Odds of having UI were 56% higher in women with vs women without diabetes.
Analyses of cross-sectional data from women participating in a Danish population-based study provide a reference for the prevalence of urinary incontinence (UI) among Western European women and support the hypothesis that because of disease-related complications, UI is more prevalent in women with diabetes than in women without diabetes, according to the investigators who published their results in a recent article.1
The research included data collected through questionnaires and blood tests for 7906 adult women (aged ≥18 years) who were participants in the Lolland-Falster Health Study. The study population included 374 women with diabetes (4.7%) and 7532 women without diabetes (95.3%). UI, defined as any involuntary leakage of urine during the previous 4 weeks, was present in 188 (50.3%) of the women with diabetes and in 2958 (39.3%) of the women without diabetes.
An association between diabetes and UI was found in an unadjusted logistic regression analysis, with the odds of having UI being 56% higher among women with diabetes than in women without diabetes. Although no association was found between diabetes and UI in a multiple logistic regression analysis adjusting for confounders, there was an association between diabetes and more frequent UI in a subgroup multivariable logistic regression analysis. In addition, the results of another subgroup analysis with adjustment for confounders showed an association between having severe diabetes, identified based on use of multiple antidiabetic medications, and UI. The latter finding led investigators to comment that attention be given to UI when counseling women with severe diabetes.
Additional analyses evaluated associations between diabetes and UI subtypes: stress urinary incontinence, urgency urinary incontinence, and mixed urinary incontinence (MUI). When adjusting for confounders, diabetes was found to be significantly associated only with MUI. The investigators postulated this may be because diabetic women have more severe UI than women without diabetes.
No clear patterns for risk are seen
Subgroup analyses stratifying women by hemoglobin A1c (HbA1c) level and duration of diabetes showed no clear patterns for risk. Age and body mass index were identified as the most important UI risk factors. Associations were also found between UI and parity, current smoking, and sedentary level of physical activity.
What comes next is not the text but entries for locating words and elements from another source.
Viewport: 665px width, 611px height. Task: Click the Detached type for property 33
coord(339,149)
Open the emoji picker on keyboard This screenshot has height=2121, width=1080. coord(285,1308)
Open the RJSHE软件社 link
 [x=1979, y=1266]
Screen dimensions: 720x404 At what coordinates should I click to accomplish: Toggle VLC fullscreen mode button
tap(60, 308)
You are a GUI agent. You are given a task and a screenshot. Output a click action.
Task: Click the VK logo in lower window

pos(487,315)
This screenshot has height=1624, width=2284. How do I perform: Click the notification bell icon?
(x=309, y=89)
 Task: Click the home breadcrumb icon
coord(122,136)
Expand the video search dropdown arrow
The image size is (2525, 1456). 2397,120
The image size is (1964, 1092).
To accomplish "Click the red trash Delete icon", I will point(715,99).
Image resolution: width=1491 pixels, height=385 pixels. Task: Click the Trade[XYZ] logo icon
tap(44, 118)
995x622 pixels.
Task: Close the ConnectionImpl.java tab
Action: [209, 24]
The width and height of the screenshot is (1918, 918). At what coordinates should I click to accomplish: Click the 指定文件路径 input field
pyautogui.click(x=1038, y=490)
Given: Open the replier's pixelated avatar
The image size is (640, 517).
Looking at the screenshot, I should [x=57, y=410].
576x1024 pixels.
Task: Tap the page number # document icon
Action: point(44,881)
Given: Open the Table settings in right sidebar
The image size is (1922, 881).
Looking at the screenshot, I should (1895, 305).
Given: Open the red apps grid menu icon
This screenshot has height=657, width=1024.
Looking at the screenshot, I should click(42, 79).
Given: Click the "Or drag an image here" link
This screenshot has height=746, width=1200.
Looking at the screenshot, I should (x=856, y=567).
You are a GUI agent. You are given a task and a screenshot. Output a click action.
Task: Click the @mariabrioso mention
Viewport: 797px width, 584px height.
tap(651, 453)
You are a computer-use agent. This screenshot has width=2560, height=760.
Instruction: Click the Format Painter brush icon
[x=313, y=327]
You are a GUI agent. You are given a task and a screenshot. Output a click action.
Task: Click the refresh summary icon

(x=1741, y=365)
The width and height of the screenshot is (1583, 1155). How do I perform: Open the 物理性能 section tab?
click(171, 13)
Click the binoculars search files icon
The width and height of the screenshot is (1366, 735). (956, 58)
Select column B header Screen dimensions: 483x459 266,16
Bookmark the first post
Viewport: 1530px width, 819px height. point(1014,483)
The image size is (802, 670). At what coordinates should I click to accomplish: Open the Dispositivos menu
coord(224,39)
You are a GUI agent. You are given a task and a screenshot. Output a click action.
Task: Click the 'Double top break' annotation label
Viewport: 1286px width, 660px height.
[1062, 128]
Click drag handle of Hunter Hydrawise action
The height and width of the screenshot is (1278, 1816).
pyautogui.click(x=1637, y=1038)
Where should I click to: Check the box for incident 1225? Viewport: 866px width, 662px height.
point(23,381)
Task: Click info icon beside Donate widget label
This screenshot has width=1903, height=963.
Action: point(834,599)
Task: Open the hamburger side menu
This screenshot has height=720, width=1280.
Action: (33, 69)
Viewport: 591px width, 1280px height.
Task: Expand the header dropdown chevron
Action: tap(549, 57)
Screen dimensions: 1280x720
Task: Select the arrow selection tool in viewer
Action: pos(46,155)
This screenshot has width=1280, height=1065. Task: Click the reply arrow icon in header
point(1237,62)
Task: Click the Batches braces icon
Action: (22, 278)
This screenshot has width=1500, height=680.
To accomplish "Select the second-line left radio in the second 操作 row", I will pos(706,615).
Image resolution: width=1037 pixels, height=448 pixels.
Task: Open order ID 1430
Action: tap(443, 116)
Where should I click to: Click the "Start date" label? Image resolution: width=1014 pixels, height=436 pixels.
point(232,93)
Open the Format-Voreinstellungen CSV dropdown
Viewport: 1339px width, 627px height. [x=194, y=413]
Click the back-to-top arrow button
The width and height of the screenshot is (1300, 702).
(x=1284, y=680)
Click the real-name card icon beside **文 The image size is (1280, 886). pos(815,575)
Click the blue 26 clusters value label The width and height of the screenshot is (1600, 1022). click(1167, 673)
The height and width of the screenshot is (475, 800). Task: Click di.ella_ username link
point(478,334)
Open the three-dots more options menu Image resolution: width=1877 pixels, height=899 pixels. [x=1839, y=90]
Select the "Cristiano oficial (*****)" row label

The investigators noted that previous studies have shown a link between diabetes and UI, and they hypothesized that such an association exists because diabetes-related microvascular complications and neuropathy would lead to bladder damage and/or affect detrusor muscle function. Nevertheless, previous studies investigating diabetes as a risk factor for UI have generated conflicting findings. The investigators noted that the variable results may be explained by differences in study populations, methods, and UI definitions.
In the current study, women were identified as having diabetes if they self-reported the diagnosis or use of insulin or another antidiabetic medication, had an HbA1c level of 6.5% or higher, or met criteria for history of filling prescriptions for an antidiabetic medication prior to study enrollment. The presence of UI and its subtypes was identified based on information from the International Consultation on Incontinence Questionnaire-Urinary Incontinence Short Form.
According to the investigators, study strengths included a more than 90% questionnaire response rate and the ability to adjust for important confounders. They observed, however, that there was a risk of selection bias, as participation rates were lower for younger and older women. As another limitation, the investigators mentioned that the low number of women with diabetes and UI could have resulted in a type 2 error, and they reported that a post hoc sample size calculation revealed that the study had low power to detect an association.
1. Løwenstein E, Jepsen R, Andersen LL, et al. Prevalence of urinary incontinence among women with diabetes in the Lolland-Falster Health Study, Denmark. Neurourol Urodyn. 2021;40(3):855-867. doi:10.1002/nau.24636.